Mr. Hood was found guilty of the shooting deaths of Ronald Williamson and his girlfriend, Tracie Wallace. Mr. Hood's bloody fingerprints were found inside the Plano home where Mr. Williamson and Ms. Wallace were killed. He was arrested in Indiana driving Mr. Williamson's car. Mr. Hood had pawned jewelry and used Mr. Williamson's credit card.

The stay is the second for Mr. Hood - in 1994 the U.S. Supreme Court delayed a scheduled execution so it could examine his appeal. That appeal was denied. On Monday, the U.S. Supreme Court denied Mr. Hood's request for DNA testing of blood found on several items after the deaths.

Mr. Hood's trial attorney in 1990, David Haynes, said Mr. Hood did not cooperate with his defense and repeatedly lied to his attorneys.

Mr.

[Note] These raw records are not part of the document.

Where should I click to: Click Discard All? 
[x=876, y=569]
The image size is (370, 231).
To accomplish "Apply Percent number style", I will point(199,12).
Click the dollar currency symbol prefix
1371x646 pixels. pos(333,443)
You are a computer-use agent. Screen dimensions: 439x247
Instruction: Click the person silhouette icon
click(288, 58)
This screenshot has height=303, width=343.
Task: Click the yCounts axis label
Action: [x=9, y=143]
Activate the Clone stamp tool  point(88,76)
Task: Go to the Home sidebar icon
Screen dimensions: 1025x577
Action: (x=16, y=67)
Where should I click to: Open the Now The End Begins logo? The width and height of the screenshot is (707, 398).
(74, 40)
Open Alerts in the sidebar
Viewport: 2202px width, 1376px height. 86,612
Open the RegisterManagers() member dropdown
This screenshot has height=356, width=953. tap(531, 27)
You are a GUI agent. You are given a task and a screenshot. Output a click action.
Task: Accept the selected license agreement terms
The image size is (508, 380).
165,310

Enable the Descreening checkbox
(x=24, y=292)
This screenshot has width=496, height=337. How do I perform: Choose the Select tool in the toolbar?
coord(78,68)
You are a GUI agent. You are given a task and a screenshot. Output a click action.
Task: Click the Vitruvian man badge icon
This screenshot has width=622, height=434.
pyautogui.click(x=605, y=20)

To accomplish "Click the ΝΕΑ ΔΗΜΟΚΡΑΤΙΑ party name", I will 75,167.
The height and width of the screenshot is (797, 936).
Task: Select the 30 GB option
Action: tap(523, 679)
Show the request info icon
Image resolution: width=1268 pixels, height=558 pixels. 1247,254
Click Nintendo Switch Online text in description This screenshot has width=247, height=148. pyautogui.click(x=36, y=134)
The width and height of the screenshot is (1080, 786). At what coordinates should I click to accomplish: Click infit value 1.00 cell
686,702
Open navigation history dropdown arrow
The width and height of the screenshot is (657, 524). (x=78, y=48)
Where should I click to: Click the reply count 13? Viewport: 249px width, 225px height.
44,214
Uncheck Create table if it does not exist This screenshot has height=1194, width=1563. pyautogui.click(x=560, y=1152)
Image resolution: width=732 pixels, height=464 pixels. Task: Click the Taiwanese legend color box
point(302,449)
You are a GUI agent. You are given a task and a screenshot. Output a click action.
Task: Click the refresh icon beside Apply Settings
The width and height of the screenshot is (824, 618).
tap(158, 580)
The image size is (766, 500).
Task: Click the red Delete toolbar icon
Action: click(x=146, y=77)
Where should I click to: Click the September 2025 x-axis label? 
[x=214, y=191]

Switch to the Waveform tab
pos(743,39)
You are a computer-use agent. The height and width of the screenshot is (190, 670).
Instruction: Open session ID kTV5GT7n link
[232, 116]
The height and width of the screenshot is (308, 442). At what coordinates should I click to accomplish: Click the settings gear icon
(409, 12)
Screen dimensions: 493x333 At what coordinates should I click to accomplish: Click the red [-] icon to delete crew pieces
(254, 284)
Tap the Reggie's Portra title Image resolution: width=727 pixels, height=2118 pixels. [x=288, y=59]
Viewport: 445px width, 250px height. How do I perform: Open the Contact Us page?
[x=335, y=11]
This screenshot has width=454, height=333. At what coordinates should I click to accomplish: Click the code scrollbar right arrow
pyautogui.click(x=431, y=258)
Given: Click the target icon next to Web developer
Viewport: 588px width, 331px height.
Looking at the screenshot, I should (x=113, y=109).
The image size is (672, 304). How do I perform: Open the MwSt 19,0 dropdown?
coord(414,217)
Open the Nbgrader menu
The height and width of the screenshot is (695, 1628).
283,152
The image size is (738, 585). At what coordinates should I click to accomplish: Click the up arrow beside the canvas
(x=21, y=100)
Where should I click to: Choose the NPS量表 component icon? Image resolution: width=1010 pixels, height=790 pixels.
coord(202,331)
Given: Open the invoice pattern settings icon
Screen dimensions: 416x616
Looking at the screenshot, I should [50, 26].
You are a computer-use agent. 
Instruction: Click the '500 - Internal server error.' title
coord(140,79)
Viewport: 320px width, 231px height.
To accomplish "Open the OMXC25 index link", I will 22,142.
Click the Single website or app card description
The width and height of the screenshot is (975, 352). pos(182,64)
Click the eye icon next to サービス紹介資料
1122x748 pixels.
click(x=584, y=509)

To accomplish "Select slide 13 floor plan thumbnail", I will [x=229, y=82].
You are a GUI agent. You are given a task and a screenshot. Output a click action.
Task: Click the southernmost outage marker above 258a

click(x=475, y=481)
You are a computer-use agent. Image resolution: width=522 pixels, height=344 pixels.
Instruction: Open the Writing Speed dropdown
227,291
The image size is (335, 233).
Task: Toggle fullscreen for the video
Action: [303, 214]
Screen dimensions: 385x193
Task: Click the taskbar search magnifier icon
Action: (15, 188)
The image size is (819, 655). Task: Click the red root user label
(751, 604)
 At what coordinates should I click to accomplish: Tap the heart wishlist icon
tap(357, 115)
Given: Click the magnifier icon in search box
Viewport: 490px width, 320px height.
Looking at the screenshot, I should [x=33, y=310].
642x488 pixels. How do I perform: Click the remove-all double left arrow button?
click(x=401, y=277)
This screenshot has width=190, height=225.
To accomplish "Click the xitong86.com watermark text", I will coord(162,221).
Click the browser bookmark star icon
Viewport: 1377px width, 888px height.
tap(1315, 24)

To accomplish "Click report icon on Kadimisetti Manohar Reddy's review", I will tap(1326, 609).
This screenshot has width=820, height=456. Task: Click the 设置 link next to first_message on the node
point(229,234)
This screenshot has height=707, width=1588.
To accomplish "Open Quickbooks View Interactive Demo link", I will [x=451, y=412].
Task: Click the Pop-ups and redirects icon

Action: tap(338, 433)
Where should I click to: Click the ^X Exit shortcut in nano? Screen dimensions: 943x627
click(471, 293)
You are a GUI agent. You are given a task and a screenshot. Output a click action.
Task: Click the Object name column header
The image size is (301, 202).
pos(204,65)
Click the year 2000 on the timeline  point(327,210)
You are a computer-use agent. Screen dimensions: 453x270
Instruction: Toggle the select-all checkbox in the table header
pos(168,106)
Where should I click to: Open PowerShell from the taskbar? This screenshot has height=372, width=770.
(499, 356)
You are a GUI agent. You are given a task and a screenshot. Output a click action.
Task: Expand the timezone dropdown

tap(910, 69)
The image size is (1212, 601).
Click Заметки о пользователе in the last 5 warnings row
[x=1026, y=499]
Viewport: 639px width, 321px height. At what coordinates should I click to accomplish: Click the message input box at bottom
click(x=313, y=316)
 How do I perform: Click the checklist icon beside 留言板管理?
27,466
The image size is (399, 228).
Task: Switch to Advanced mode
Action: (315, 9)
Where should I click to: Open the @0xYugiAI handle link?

Ellis said that he was pleased by the stay and that it will allow him to pursue another avenue of seeking a new trial - trying to determine whether an affair between the trial judge and the prosecutor occurred during Mr. Hood's trial, as was stated in a recent article published by Salon.com. The story quoted anonymous sources saying that such a relationship existed.

Neither then-state District Judge Verla Sue Holland nor then-Collin County District Attorney Tom O'Connell could be reached for comment this week.

Judge Holland told Salon.com that it would be unethical for her to comment on a pending case. Judge Holland went on to serve on the state criminal appeals court and has since retired. Mr. O'Connell is no longer the district attorney.

The Collin County district attorney's office declined to comment Tuesday on the stay, as well as the alleged affair.

The rumors were also circulating at the time of Mr. Hood's trial, said Mr. Haynes.

"There's always rumors around the courthouse about who is sleeping with who," he said. "If we had any way to establish these rumors were true, we would have raised it in court. I had to have something more than 'I heard around the water cooler. ...' "

Mr. Haynes said others have looked into the allegations, and he doesn't believe they are true.

"I think it's ground that's been plowed," he said.

Mr. Ellis said that as time passed and Mr. Hood's execution grew nearer, people may talk who did not before.

"We are extremely relieved we will have the time to delve into the issue of the affair," Mr. Ellis said Tuesday. "It's still allegations. We just need time to find out if these allegations are true. If they are true, justice is not served here, and we need a new trial."